- Task:
Look through the data below. Show each line where the string "area" occurs.

- Given entries:
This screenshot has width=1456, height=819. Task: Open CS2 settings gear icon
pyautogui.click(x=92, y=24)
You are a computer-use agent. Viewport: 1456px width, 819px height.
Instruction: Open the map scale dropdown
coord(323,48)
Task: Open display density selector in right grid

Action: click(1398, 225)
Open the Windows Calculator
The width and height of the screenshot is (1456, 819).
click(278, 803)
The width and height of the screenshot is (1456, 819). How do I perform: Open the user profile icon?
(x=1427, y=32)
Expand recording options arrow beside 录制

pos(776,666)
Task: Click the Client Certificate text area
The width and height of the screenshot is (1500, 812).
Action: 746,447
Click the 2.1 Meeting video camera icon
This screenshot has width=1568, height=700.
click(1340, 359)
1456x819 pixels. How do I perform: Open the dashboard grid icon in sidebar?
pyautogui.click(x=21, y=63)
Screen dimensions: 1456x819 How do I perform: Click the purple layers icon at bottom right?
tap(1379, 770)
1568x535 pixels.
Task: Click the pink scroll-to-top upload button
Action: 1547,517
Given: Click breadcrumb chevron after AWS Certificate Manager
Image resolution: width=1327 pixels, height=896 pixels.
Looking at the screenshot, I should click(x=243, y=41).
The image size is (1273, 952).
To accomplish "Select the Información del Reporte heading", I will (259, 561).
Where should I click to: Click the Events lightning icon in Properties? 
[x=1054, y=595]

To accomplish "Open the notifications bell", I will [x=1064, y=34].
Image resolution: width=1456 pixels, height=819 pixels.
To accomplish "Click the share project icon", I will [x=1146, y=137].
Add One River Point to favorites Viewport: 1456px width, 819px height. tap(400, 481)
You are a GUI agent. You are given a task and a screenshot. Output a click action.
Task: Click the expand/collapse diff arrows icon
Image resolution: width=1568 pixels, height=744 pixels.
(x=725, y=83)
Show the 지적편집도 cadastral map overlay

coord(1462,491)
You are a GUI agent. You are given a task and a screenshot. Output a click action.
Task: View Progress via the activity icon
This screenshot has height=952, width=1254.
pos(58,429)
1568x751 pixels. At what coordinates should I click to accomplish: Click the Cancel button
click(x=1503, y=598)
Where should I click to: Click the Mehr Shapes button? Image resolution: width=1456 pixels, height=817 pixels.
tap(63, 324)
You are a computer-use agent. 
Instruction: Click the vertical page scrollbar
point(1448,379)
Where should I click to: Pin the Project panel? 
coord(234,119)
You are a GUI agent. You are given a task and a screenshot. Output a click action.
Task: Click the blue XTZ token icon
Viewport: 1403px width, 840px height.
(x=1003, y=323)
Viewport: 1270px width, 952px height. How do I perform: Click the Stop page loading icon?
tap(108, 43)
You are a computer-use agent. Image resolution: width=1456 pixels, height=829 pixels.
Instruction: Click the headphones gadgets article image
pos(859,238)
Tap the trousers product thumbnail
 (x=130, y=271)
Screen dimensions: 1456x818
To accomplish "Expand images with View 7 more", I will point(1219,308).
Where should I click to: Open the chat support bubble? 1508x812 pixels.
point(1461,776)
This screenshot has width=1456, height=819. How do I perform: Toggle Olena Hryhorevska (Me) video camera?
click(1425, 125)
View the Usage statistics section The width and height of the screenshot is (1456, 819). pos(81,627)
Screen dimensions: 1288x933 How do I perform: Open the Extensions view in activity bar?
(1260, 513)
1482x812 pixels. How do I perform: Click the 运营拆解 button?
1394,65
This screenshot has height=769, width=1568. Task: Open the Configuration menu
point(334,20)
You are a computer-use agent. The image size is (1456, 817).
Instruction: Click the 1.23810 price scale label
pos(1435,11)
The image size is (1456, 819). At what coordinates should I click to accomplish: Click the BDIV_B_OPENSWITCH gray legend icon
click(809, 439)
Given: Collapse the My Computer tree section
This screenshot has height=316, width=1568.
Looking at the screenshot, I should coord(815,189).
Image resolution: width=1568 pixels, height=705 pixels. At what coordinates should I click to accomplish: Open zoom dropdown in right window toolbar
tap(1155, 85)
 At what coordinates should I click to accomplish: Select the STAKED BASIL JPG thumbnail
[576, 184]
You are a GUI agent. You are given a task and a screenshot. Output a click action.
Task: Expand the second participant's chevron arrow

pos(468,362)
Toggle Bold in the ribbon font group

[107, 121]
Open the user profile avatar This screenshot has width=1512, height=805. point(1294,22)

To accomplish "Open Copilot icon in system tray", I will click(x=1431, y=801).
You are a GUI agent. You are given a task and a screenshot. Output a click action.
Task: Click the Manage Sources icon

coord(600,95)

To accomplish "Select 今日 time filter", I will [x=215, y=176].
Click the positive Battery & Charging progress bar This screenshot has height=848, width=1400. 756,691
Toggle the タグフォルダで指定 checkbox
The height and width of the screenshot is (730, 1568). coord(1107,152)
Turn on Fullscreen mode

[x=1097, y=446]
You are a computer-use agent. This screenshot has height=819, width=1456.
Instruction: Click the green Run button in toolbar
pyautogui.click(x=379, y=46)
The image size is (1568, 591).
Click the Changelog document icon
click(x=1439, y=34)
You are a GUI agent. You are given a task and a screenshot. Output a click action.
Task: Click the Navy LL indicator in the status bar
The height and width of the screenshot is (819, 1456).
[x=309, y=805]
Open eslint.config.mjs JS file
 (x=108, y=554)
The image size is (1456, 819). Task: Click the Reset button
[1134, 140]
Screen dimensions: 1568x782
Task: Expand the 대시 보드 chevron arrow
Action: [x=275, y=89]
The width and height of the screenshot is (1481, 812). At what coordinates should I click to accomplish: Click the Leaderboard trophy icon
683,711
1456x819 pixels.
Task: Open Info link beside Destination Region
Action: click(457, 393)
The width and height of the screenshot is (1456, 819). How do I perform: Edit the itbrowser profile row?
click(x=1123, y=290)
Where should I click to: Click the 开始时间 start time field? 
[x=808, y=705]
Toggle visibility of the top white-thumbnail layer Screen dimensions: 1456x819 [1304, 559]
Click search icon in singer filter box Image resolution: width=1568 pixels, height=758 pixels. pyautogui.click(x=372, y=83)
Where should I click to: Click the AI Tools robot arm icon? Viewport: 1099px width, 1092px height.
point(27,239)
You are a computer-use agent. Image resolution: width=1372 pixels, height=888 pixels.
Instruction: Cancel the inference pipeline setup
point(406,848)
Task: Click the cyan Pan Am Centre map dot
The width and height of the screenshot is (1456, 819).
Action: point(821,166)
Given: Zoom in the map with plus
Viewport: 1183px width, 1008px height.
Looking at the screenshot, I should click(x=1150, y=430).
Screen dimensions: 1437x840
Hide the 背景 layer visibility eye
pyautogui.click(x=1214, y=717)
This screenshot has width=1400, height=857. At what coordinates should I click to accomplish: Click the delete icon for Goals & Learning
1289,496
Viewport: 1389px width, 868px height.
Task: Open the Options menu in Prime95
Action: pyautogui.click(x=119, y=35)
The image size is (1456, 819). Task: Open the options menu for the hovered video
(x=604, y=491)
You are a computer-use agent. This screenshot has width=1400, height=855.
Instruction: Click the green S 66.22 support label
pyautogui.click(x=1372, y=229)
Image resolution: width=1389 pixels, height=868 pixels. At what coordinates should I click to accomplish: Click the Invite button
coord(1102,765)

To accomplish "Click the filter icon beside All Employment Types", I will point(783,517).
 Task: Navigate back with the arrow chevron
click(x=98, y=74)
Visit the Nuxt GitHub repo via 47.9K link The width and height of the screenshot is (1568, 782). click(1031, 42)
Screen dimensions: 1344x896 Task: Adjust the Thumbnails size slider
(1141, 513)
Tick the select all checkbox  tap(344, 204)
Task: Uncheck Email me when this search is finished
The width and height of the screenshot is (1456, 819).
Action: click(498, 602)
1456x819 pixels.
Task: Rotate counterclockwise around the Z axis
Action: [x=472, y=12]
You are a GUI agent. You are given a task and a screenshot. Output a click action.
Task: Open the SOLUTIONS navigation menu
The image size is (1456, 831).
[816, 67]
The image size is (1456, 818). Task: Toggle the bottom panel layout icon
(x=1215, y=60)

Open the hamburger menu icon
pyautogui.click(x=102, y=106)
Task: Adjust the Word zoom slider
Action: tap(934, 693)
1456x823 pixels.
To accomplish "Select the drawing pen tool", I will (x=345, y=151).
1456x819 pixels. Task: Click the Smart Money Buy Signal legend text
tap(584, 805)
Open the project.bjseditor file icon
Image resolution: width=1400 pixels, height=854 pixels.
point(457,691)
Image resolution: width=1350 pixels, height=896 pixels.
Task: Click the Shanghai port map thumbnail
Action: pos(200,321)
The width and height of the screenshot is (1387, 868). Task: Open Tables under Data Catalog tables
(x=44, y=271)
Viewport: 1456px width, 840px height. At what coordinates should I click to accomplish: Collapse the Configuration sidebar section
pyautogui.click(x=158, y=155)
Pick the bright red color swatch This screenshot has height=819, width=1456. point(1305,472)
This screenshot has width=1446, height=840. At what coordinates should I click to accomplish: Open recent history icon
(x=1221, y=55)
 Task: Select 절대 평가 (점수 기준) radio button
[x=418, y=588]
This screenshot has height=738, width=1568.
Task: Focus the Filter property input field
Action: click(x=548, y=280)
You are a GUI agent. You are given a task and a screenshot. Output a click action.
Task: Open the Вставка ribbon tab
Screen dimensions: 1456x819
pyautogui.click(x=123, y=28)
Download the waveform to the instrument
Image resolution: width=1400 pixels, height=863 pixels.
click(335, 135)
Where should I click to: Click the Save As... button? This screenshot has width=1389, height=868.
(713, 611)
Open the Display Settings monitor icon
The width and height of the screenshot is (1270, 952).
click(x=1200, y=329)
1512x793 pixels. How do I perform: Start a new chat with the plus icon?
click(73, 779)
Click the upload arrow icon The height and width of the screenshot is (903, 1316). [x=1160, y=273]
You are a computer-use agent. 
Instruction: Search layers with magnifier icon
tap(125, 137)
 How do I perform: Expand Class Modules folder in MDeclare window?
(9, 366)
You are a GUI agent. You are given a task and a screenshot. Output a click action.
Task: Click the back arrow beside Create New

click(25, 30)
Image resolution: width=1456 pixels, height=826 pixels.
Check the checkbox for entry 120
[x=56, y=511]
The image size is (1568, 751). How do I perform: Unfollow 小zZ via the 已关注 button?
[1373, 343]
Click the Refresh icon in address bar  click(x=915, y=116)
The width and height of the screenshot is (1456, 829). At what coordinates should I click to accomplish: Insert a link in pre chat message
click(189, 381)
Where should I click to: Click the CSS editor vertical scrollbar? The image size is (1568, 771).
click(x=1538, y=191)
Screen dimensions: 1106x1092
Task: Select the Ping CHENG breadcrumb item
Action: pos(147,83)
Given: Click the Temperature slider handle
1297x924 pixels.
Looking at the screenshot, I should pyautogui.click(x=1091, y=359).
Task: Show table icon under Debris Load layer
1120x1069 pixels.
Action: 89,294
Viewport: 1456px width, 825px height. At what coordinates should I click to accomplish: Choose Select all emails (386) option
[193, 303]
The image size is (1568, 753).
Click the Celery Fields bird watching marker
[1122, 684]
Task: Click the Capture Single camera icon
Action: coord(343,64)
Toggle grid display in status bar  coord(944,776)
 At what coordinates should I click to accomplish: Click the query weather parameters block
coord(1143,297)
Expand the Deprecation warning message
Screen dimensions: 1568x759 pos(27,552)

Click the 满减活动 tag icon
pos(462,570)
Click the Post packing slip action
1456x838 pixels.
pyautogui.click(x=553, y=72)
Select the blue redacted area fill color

- Completed exercise:
Task: Click the Client Certificate text area
Select the blue redacted area fill color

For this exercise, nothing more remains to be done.